Task brief ::
Each line in the entries below that holds the word "will" belongs in the answer.

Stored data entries
################
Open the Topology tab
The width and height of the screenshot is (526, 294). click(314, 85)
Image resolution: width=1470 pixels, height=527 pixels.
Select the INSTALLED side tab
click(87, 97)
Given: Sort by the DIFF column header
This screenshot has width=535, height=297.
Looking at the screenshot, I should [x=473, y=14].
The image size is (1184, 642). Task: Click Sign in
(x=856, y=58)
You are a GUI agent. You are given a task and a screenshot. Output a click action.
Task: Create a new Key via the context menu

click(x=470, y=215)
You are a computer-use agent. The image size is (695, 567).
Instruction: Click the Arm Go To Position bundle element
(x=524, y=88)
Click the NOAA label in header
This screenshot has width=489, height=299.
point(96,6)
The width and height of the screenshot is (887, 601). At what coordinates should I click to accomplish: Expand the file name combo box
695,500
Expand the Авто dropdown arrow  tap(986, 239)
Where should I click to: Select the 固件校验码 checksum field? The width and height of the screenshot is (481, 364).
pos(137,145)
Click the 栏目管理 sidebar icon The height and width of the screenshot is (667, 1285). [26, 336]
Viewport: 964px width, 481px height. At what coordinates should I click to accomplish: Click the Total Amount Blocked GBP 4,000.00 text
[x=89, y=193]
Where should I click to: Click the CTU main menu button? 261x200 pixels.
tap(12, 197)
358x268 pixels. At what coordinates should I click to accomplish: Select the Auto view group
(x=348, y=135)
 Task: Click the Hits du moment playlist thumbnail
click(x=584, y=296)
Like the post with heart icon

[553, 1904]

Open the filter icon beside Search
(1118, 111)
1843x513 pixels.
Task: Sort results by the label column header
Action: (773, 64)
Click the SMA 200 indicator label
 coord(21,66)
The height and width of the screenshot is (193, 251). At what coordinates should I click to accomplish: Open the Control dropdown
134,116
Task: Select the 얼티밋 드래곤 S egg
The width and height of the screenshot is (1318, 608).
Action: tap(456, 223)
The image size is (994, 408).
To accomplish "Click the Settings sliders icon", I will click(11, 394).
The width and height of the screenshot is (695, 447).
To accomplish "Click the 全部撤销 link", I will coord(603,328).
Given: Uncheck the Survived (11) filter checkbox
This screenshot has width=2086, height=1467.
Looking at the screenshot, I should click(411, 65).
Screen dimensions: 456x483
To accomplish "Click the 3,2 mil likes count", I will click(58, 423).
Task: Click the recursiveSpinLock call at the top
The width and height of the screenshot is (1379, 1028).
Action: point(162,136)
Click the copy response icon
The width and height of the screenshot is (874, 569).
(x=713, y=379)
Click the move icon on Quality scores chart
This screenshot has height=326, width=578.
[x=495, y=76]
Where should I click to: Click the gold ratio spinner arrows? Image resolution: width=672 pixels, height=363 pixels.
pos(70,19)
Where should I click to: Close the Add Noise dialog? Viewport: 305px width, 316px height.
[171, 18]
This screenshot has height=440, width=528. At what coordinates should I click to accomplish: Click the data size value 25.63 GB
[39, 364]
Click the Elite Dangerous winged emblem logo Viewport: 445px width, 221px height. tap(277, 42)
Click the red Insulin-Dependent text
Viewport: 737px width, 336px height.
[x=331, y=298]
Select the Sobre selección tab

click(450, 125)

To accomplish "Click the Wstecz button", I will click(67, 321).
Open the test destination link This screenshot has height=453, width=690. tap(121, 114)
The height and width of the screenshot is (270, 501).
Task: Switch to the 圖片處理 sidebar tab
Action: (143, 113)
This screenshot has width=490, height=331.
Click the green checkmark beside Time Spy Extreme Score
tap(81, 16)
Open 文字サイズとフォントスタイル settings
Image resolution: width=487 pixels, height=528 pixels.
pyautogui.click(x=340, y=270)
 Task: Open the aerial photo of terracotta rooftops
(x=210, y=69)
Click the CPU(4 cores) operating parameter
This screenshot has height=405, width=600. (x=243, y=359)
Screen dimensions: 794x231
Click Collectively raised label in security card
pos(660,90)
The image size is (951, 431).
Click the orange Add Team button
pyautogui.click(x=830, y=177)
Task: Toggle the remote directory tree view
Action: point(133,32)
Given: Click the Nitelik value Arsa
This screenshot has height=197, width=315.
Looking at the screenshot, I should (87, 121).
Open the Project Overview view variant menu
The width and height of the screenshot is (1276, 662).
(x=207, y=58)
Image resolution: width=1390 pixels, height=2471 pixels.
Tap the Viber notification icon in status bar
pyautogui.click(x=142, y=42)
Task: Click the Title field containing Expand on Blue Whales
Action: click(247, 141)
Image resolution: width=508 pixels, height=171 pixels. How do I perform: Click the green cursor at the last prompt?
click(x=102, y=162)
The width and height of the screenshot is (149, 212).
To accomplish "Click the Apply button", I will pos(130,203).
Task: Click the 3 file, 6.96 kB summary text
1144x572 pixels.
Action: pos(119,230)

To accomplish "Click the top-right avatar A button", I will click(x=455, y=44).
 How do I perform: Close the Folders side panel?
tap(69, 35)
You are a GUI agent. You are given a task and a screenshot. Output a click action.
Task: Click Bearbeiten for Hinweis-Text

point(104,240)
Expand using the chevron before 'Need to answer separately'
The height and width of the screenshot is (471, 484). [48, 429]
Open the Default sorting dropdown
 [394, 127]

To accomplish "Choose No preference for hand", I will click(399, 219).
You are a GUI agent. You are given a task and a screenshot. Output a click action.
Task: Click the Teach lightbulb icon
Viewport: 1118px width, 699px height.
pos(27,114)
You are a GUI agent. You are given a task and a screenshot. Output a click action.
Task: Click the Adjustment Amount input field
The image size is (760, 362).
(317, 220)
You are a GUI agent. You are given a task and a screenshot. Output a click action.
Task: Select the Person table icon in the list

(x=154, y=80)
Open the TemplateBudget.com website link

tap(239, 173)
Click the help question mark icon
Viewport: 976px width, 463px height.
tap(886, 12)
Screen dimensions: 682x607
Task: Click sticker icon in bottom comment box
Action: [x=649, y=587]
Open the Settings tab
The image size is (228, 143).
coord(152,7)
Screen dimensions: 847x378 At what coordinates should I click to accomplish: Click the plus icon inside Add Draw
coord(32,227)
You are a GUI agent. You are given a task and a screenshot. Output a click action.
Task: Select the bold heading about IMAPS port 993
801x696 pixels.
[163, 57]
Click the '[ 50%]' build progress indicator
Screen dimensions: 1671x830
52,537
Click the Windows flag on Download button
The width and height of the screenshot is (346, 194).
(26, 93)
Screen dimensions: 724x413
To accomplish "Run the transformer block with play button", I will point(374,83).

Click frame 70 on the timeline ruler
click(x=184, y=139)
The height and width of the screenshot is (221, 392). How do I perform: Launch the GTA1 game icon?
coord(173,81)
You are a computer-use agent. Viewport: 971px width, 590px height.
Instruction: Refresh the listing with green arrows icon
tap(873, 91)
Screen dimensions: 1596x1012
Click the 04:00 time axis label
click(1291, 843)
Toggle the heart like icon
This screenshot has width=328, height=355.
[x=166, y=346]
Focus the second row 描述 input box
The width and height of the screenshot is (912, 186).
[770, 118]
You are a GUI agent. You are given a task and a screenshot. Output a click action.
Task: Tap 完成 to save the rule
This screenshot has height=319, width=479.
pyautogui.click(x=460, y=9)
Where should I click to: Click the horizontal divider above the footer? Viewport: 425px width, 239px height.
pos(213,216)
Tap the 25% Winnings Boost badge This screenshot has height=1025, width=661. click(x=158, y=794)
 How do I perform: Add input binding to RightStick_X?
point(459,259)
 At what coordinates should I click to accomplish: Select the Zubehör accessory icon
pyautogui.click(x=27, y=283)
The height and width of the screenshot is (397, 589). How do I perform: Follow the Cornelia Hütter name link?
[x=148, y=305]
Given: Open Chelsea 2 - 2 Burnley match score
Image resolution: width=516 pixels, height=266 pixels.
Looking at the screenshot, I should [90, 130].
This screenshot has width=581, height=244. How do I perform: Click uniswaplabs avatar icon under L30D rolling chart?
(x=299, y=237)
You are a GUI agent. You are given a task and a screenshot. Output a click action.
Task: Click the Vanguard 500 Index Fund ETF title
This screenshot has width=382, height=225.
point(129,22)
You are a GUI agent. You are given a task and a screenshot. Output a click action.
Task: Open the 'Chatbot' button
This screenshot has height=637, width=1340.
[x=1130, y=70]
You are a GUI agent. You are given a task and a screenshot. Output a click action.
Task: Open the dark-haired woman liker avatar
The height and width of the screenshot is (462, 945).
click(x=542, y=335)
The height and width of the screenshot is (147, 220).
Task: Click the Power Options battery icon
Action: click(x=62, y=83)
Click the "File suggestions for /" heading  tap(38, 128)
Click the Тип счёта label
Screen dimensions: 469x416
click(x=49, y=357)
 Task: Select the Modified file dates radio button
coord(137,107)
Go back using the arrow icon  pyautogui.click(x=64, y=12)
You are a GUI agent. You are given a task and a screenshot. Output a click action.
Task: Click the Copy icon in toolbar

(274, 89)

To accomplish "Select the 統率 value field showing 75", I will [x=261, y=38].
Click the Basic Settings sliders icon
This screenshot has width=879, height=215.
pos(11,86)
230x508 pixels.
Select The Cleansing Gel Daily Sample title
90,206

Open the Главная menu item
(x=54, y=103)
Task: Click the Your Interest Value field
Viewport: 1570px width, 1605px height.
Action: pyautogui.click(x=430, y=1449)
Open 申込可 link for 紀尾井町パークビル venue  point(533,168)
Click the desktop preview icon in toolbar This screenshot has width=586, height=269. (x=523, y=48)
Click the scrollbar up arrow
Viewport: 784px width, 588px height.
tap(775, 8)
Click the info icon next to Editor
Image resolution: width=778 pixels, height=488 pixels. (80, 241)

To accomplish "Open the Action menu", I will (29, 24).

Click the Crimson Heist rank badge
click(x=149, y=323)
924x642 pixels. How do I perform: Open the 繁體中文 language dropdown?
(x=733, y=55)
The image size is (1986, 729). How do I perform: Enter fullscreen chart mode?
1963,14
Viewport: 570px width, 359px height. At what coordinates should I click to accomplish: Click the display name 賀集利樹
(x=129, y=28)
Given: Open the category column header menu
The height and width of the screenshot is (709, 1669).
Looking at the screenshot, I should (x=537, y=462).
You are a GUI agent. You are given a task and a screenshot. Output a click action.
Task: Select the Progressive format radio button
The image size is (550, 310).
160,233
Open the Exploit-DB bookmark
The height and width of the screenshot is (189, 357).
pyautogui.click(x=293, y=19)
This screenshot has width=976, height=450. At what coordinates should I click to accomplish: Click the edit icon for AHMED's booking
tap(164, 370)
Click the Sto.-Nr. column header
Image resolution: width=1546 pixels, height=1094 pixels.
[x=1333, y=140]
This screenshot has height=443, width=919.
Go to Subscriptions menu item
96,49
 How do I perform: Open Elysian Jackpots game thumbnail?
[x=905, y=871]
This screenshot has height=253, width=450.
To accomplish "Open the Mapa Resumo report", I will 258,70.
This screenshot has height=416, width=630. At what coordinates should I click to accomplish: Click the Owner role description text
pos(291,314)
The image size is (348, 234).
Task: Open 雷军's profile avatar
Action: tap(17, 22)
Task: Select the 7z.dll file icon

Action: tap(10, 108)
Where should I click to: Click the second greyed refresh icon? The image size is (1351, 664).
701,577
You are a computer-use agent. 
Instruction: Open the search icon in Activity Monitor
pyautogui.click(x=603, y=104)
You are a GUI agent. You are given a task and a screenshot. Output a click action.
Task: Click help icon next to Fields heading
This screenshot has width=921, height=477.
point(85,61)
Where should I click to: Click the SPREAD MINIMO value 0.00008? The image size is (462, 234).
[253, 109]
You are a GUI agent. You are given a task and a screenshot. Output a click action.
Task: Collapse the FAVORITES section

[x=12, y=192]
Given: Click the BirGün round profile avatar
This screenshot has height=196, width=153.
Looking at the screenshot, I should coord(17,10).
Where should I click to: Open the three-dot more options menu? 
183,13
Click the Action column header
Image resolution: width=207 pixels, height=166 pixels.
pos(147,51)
################
Task result ::
To accomplish "Click the Settings sliders icon", I will click(11, 394).
To accomplish "Click the 全部撤销 link", I will coord(603,328).
To accomplish "Click the 3,2 mil likes count", I will click(58, 423).
To accomplish "Click the Wstecz button", I will click(67, 321).
To accomplish "Click the Apply button", I will pos(130,203).
To accomplish "Click the top-right avatar A button", I will click(x=455, y=44).
To accomplish "Choose No preference for hand", I will click(399, 219).
To accomplish "Run the transformer block with play button", I will point(374,83).
To accomplish "Select the 統率 value field showing 75", I will [x=261, y=38].
To accomplish "Open the Action menu", I will (29, 24).
To accomplish "Open the Mapa Resumo report", I will 258,70.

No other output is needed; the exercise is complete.